* Supplied records:
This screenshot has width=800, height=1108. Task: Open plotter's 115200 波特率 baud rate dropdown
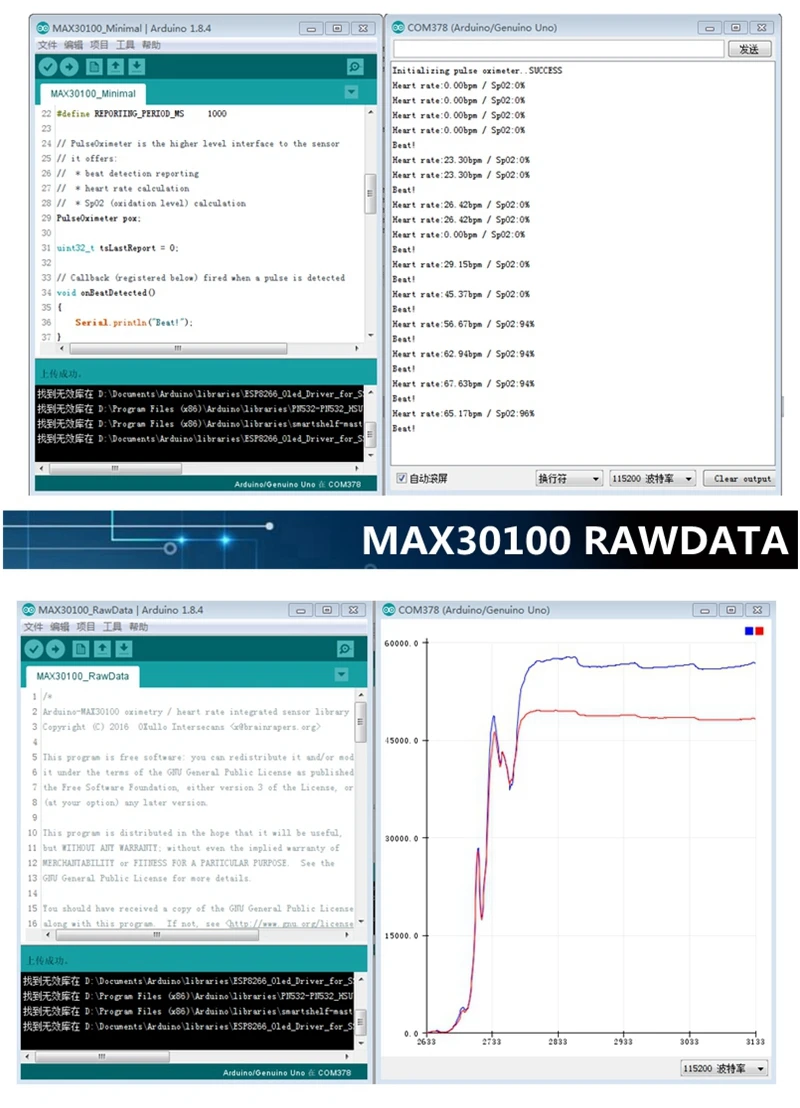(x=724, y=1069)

* * *

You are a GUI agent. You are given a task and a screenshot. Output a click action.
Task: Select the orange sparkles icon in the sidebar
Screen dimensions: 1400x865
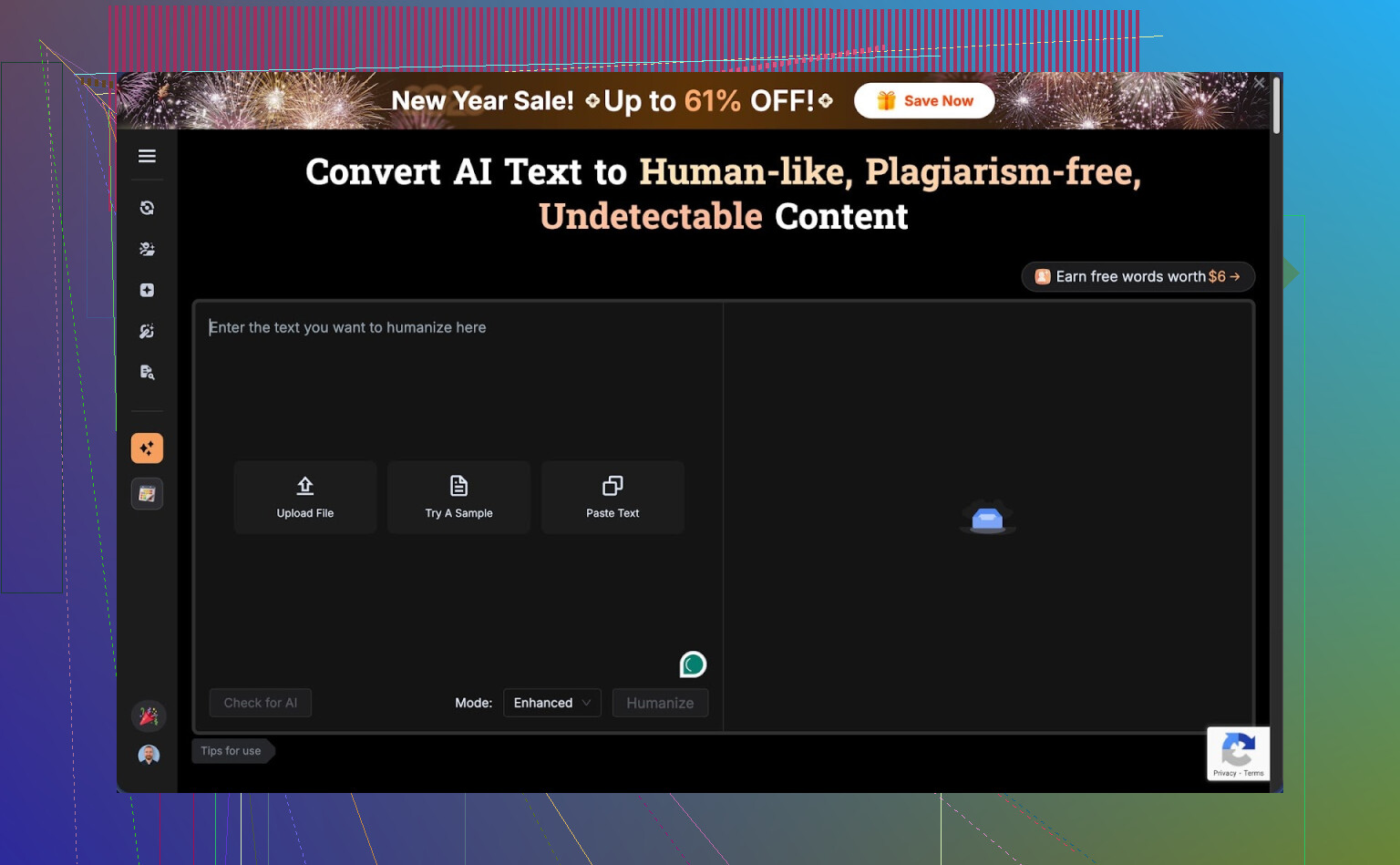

* Instructions for the task: In the records above, find the line with "Task: Select the"; write out exactly that line and each one after it, stopping after the line with "Screen dimensions: 1400x865".

* Solution:
Task: Select the orange sparkles icon in the sidebar
Screen dimensions: 1400x865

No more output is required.